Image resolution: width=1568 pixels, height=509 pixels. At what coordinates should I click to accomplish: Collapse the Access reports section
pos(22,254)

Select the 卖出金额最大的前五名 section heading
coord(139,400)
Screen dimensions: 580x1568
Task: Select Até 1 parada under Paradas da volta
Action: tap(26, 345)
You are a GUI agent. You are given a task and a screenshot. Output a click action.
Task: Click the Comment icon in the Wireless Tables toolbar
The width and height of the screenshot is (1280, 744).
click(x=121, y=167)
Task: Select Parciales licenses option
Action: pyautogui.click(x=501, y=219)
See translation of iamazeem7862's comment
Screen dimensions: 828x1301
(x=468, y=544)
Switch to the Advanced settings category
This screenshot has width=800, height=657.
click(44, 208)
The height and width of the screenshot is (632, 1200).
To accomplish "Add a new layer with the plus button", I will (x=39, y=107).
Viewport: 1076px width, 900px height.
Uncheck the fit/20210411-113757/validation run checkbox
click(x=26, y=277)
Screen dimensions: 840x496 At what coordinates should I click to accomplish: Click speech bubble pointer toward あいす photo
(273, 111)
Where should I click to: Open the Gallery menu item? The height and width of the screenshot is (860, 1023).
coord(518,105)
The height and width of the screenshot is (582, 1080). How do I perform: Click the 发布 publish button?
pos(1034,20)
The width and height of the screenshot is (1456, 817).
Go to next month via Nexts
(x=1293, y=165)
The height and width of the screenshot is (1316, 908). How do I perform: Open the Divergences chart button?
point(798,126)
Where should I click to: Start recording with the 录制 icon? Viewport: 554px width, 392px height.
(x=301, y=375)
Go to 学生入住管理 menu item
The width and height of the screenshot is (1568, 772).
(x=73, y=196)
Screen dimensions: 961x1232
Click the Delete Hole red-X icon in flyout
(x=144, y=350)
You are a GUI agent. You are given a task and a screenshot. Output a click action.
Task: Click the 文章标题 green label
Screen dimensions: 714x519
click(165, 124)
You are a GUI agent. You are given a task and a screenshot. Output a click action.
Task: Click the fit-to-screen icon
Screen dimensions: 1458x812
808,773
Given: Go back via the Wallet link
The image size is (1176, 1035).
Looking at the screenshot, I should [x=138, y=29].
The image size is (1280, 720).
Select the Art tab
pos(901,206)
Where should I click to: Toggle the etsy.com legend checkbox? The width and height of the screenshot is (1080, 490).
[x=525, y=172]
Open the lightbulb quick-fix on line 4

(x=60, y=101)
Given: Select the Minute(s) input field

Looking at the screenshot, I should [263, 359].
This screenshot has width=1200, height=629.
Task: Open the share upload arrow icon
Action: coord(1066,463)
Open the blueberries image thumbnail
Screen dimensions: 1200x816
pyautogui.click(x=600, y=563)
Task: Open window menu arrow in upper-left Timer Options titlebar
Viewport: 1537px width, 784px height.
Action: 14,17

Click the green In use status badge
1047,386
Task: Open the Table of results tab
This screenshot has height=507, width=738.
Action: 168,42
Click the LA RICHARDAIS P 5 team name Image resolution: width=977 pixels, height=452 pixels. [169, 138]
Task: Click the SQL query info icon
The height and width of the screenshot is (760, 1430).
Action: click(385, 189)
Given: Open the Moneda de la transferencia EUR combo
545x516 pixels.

======

* _Directions_:
List every line in the records above that contains the word "resolution".

* _Completed exercise_:
Image resolution: width=1568 pixels, height=509 pixels. At what coordinates should I click to accomplish: Collapse the Access reports section
Click the LA RICHARDAIS P 5 team name Image resolution: width=977 pixels, height=452 pixels. [169, 138]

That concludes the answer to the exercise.